Are there bowls and dirty utensils on tables and counters by you?
Do your hands have flour or dough on them?
Did you preheat your oven between 325-425 degrees Fahrenheit?
Is there a book or a computer or tablet device near you with a recipe on it?
If you answered yes to all of these questions then you, sir or madam, are likely baking buns or cookies or cake, pie or pizza pie. Congratulations for using your oven properly.
Do you have a large, bulbous abdomen?
Do you have a uterus?
Did you engage in sexual activity with a fertile man two months to nine month ago?
Was birth control either forgotten, failed or purposefully negated?

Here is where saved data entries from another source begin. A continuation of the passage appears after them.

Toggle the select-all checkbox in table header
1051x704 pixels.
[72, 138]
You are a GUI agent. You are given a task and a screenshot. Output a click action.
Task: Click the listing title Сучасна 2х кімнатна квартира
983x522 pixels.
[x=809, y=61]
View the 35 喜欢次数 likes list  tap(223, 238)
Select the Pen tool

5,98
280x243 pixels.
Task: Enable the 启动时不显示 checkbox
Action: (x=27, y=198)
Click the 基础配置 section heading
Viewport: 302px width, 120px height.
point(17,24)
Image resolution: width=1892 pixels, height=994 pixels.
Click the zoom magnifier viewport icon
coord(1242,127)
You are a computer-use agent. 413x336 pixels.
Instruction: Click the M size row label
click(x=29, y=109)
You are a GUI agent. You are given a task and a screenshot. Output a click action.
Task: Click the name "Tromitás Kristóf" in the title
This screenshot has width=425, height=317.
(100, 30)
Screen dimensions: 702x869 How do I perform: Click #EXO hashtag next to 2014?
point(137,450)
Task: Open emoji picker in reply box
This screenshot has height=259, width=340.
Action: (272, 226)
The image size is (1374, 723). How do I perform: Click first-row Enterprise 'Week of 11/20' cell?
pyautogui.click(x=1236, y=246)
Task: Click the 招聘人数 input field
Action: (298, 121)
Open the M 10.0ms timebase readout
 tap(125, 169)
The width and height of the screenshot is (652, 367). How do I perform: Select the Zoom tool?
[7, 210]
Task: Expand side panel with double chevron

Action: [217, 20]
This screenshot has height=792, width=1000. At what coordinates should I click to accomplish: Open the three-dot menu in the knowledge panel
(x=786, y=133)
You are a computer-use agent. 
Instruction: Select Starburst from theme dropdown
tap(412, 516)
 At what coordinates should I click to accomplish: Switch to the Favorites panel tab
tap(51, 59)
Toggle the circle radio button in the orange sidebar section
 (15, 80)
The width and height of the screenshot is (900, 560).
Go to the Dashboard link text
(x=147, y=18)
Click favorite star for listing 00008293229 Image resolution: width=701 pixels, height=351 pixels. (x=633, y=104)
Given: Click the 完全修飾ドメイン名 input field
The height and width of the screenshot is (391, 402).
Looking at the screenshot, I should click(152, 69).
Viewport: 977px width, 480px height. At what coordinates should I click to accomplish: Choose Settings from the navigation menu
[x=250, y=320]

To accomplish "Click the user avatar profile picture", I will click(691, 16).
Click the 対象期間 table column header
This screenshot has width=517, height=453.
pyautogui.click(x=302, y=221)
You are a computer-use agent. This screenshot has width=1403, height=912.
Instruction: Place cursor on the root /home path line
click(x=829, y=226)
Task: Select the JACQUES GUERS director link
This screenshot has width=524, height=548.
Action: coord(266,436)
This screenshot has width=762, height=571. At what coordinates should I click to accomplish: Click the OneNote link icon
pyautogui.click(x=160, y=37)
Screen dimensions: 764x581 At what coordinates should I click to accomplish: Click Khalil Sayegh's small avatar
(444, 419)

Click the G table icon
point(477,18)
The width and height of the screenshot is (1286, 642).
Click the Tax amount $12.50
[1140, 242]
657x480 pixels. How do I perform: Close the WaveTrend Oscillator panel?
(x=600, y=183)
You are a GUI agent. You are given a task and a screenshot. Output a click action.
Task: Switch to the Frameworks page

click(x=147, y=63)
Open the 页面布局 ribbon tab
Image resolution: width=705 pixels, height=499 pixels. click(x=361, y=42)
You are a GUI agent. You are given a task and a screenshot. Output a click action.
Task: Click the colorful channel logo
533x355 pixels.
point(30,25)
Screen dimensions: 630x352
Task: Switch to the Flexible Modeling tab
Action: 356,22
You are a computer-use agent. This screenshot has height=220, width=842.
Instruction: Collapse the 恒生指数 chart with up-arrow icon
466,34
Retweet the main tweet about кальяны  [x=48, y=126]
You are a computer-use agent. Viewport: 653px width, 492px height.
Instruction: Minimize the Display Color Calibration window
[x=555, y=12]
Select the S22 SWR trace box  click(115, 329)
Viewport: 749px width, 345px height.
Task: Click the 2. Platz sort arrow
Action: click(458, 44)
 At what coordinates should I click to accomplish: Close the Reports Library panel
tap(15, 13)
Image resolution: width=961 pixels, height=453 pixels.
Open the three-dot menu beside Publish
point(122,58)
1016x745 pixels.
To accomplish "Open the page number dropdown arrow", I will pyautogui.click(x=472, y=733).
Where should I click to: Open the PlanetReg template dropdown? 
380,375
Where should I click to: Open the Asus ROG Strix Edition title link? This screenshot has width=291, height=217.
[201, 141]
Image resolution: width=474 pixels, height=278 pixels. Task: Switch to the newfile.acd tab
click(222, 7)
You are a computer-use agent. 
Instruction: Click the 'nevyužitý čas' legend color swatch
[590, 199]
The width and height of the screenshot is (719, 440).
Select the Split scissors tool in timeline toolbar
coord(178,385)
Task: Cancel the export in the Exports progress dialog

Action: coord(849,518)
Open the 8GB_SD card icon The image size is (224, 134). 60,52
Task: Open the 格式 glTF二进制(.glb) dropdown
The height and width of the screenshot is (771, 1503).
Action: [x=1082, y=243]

You, madam, are fostering a special type of human bun in your human oven. Eat right, exercise and go to the doctor.
Did you recently misplace something and then proceed to make dinner?
Does it smell like something unnatural is burning?
Is the food you were supposed to put in the oven still on the counter?
Do you know where your cellphone is?
Get up and look in your oven. You may be baking your cellphone or another personal item instead of your dinner.
Right now are you feeling really REALLY HOT*?
Do you have an apple in your mouth?
Are you developing a crispy exterior?
Are you seeing your kitchen from behind a plexiglass pane around knee-level?
Did you run into a very friendly witch and eat her gingerbread house?
If you answered yes to all of these questions then you, sir or madam, are in your oven. We advise calling for help.
Are you hungry?
Put some food in your oven!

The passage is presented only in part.